Many college athletes are now arguing that they’re being mistreated by their institutions and should be paid for their labor. Should they unionize?

Well they could, but that probably wouldn’t address the real problem. According to an article by Josh Eidelson at Salon:

For decades, the the National Collegiate Athletic Association has held that the players we watch in… this month’s March Madness, are “student-athletes,” part of a tradition older than the United States. The “Principle of Amateurism,” according to the NCAA’s Division I Manual, dictates that the participation of “student-athletes” is “an avocation, and student-athletes should be protected from exploitation by professional and commercial enterprises.” But the enforcement of the amateur ideal has left some players questioning whether the association really has their best interests at heart.

In a forthcoming Buffalo Law Review article, Nick Fram and Thomas Frampton argue that many of these players have another avenue open to them: unionization. Most NCAA teams are at public universities, where unionization efforts would fall under the jurisdiction of state labor boards, not the National Labor Relations Board. While some state laws are to the right of the NLRB (some even ban public sector union recognition), others have been more pro-union than the federal agency. Fram and Frampton cite the example of university graduate students who receive stipends while serving as teaching assistants or researchers. Meanwhile, their counterparts at public universities have had union recognition in many states for decades.
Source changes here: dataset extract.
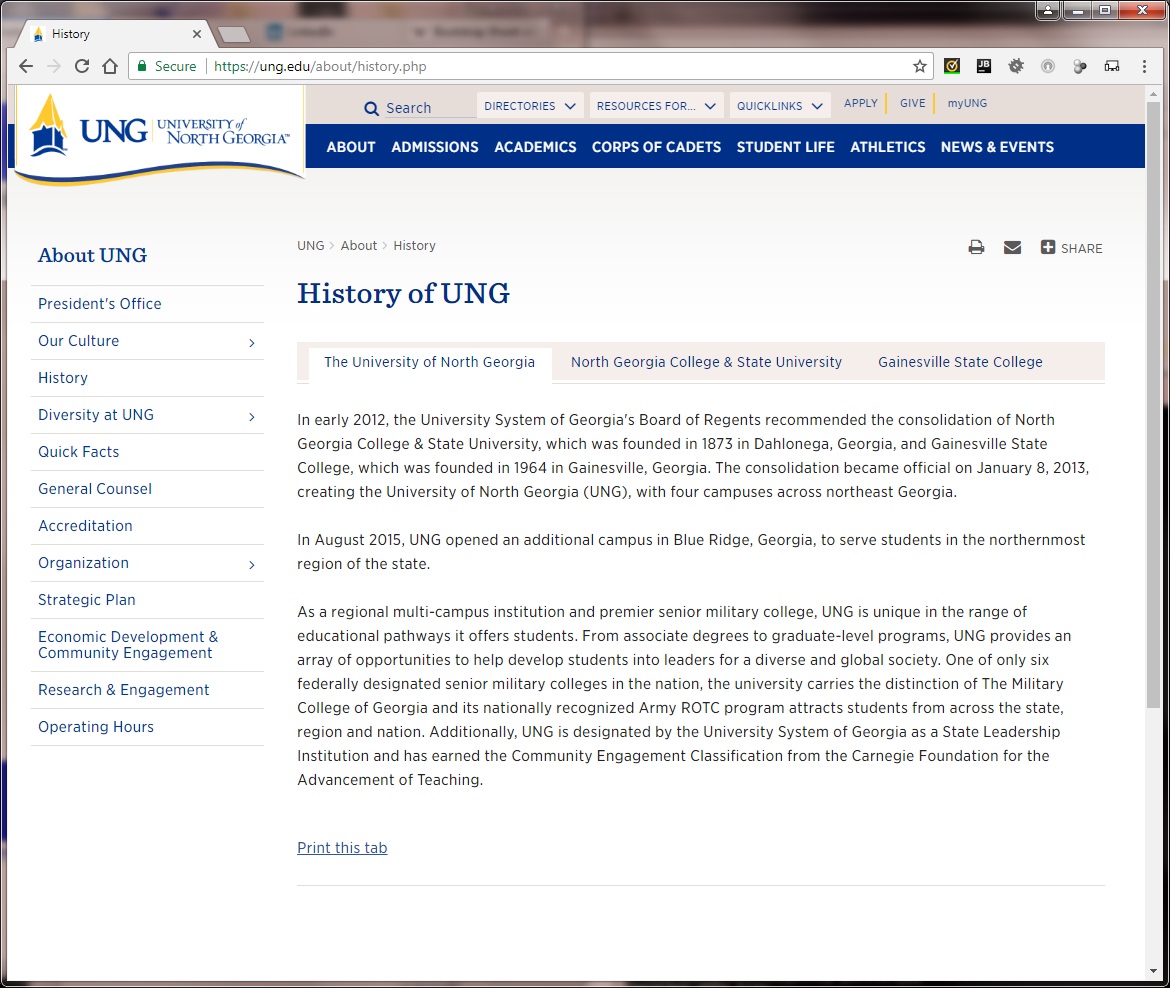Open Chrome's three-dot menu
Fram and Frampton have apparently found 14 states (including California, New York and Florida) where athletes would have a good argument for a union election.

It’s sort of unlikely anything will come of this. But it’s certainly an interesting point.

If America’s college athletes were really to try to unionize, or even strike–as collegiate athletes apparently considered doing during the basketball playoffs back in 1995–this might force the country to have an important discussion about sports and where universities place their priorities.

NCAA rules stipulate that Division I athletes are not to spend more than 20 hours a week on athletics. But in truth the average men’s basketball player spends about 39 hours a week playing basketball. Many athletes, particularly those in prominent athletic programs, work very hard for their schools, and essentially do have full-time jobs.

Why is it that the compensation is the problem? Shouldn’t the 39 hours be the problem?

Student athletes might be able to persuasively argue that they’re working for the university, but paying the players won’t address the real problem, which is that these athletes are, in many cases, barely students at all.

If someone is being exploited he has essentially two options. The first, and in many ways more convenient choice, is to demand to be better paid for all his hard work. The other choice is to stop working so hard.

If the country were forced to address this issue publicly, it would be difficult for universities explain convincingly what their athletes were for, and what they expected out of them.

Paying athletes might be technically fair (how much should they earn, by the way?), but it wouldn’t be good for education. If you’re already paying them, the education seems even more incidental. Call me naive, but if we’re considering reform, isn’t it important to remember that education is supposed to be the point?